GIVEN TEXT:
Submit questions early
WashingtonJobs.com:
Hi everyone and welcome to our show. Today, Dr. Lynn Friedman is with us and will be answering your questions on work/life issues. Let's get started.
Washington DC:
Hi Lynn
I just started an entry level job a few months ago that I really love. I love my boss and my team and the company and my responsibilities. But I am also really new to the working world -in particular, the high tech world- and I want to know what is out there for me. Where I could apply my skills, the spectrum of possibilities that are available to me, what more skills I shold acquire whether it be more business savvy or programming skills, etc. In short, I am look ing to start mapping out my career trajectory. Do you know how I could go about doing that? Are there places or workshops I can attend to start that process? Should I start talking to diferent people in the company? If I do start talking to people in the company could that look like I am unhappy with my job? What kind of counseling do you offer? Would you recommend career counsling for someone like me or do you cater to more executive level type of problems. I am basically a little lost as to where I am going and I want to take more control in my direction. The last thing I want is to follow some career path just because it is logical rather than it being logical AND desirable and then 10 or 15 years down the road realize that I'm doing something I hate. Thanks for your advice.
Lynn Friedman: Actually, from your question, it sounds as if you are less "lost" than you imagine. You are already asking some very good questions -- questions that don't occur to many people until they are much further along in their careers. Your idea, to plan ahead, is a good one. As for how to do that, I have a couple of thoughts.
First, start the networking process by joining some relevant organizations and attending their events. In this way, you can meet key players in your field, obtain informal mentoring and network for jobs. It is also a wonderful way to let people get to know you and to give something back to your professional community. For example, if you are here in Washington and are working in technology, you may want to consider joining dc Web Women and/or Women in Technology.
As for talking to the folks in your company, that's a very good idea. Tell your boss that you love your job, you love your team and you love him or her. Say that you are beginning to think about your long-range career plan and you would very much appeciate input and guidance. What does s/he see as your strengths? What areas does s/he feel warrant further development? What steps would the boss recommend? Would the company support or pay for these opportunities? (As they will enhance your work performance).

EXERCISE GOAL: Pick up the work/life advice chat transcript after its last sentence and continue it.

DATA EXTRACTS:

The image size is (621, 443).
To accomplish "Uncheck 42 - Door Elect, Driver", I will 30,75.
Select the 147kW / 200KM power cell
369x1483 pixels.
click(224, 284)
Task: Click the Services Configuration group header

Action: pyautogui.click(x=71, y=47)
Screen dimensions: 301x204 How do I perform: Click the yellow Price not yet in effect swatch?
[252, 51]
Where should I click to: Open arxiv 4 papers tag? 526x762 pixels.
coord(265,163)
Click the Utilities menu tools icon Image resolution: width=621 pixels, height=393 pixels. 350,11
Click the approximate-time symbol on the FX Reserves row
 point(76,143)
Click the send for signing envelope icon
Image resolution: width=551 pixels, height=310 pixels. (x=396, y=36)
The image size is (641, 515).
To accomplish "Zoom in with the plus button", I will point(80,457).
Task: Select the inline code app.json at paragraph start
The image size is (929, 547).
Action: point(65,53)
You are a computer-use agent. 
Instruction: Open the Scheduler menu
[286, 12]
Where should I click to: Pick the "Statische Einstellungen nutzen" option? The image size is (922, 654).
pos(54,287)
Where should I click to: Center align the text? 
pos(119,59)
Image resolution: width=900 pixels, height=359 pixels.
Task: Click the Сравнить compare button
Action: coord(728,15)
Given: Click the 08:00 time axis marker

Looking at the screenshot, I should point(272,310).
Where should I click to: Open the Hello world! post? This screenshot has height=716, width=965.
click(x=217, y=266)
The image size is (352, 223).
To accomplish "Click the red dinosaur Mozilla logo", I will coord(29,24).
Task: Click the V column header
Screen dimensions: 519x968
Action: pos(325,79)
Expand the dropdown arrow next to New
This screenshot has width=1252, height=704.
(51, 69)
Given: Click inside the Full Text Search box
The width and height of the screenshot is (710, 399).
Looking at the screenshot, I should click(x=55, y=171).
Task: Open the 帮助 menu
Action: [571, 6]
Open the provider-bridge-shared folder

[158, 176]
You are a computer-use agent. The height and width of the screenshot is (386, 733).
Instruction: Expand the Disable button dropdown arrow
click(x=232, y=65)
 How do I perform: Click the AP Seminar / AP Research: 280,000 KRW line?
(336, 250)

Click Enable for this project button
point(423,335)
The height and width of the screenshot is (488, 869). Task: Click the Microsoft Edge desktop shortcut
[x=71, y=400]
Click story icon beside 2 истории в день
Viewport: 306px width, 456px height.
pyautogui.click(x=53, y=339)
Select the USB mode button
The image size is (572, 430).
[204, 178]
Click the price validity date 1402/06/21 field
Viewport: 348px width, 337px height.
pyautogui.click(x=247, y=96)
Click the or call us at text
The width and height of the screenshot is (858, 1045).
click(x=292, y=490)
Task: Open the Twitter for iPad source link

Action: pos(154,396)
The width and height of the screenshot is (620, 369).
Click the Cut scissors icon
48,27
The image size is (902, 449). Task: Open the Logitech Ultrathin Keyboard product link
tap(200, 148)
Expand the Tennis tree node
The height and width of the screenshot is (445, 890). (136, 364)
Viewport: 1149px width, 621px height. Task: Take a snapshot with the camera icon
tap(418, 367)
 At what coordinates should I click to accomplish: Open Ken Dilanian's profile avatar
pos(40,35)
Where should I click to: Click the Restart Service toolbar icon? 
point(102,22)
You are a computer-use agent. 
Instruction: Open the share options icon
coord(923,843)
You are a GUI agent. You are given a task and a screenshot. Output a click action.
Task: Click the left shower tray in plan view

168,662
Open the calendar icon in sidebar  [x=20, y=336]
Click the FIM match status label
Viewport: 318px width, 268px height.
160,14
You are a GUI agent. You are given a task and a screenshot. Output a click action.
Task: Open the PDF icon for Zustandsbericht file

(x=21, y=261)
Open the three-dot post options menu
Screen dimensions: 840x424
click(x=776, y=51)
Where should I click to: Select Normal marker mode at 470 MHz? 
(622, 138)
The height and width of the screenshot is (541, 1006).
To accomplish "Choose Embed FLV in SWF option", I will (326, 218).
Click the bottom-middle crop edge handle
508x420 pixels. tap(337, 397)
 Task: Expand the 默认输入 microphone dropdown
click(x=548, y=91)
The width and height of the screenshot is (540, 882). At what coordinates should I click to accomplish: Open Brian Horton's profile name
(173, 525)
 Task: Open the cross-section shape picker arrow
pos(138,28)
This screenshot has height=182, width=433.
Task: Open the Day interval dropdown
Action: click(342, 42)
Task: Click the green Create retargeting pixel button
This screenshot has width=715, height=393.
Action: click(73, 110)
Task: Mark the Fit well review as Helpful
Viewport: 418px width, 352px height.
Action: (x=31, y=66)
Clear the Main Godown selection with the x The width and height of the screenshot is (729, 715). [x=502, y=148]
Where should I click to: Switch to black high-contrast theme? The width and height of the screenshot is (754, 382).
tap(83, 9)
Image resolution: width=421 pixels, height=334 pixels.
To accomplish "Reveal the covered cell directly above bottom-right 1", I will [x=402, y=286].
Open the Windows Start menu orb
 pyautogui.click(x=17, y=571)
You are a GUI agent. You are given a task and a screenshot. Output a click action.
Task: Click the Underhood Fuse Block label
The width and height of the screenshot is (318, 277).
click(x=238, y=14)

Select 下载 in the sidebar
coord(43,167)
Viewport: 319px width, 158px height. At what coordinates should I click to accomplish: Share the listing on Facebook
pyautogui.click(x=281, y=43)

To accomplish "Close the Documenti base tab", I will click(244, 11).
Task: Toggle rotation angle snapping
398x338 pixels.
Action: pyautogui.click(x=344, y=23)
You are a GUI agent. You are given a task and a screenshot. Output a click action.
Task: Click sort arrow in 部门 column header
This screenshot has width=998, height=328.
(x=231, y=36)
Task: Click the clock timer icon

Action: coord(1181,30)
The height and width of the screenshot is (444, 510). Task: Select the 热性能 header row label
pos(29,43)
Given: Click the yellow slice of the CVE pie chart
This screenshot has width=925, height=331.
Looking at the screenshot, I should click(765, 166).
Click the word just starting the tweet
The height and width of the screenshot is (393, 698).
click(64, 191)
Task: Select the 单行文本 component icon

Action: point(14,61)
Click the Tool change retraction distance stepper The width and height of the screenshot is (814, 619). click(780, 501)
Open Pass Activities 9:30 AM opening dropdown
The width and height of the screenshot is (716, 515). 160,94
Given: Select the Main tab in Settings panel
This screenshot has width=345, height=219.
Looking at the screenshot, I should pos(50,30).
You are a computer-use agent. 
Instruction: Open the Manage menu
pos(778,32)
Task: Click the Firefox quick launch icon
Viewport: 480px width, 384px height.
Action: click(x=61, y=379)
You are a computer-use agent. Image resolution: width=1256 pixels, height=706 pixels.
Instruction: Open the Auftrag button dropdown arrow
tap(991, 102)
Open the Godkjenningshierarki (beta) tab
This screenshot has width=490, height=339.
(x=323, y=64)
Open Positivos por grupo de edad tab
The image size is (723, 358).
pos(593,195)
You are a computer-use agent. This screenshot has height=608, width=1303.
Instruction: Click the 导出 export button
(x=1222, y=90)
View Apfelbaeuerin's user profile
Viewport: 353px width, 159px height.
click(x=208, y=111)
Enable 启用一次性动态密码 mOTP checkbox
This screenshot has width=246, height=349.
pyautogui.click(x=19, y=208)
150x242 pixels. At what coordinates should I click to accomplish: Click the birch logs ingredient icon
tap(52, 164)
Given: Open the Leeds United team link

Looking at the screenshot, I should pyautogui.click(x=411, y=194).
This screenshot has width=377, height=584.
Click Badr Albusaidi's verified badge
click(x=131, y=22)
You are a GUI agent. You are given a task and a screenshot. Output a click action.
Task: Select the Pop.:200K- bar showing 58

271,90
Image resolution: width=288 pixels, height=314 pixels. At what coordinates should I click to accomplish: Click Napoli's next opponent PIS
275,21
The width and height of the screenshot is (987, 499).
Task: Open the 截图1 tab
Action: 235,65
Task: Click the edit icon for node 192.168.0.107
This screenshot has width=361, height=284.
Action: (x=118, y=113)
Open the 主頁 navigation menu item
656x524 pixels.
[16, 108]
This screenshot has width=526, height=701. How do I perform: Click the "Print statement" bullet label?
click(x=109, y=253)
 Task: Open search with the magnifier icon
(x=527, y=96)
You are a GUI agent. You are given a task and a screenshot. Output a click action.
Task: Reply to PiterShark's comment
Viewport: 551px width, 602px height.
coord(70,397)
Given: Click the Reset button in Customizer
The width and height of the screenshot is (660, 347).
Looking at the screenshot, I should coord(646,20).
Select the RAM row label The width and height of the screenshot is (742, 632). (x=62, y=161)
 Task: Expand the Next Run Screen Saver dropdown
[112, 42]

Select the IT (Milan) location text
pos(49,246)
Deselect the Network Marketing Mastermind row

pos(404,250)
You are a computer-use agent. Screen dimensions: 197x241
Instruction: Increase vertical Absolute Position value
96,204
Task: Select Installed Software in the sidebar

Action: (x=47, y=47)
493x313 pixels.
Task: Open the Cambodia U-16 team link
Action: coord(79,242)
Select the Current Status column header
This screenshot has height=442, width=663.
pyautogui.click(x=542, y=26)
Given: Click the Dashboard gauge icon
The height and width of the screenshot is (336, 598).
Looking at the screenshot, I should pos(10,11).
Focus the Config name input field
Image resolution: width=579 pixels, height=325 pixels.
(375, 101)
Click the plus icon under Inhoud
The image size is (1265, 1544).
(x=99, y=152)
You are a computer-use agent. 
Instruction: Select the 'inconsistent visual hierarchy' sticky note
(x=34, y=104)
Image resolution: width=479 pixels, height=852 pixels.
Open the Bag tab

EXERCISE OUTPUT:
As a clinical psychologist and career coach who works with individuals from a wide range of backgrounds, I would also encourage you to consider joining a work-life success group where individuals from diverse age groups and professional backgrounds support each other in codifying their work-life goals. Good luck. Feel free to let me know if I can be helpful in any way.
Provo, Utah:
I am curious as to what I am going to do career-wise after graduation. What advice would you give to any college student to prepare themselves for the work force?
Lynn Friedman: Focus would on 1) identifying you special and marketable talents and skills; 2) identifying what you enjoy doing. Seek input from your faculty and your career center.
This is an important topic and there's a lot to be said about it. One of the best and most current resources is the Washington jobs web site. They have an incredibly well done report designed for college students. It provides excellent advice. Also, you may want to check out my web site. I have several columns specifically designed for recent college graduates. www.drlynnfriedman.com. I hope this helps. Good luck.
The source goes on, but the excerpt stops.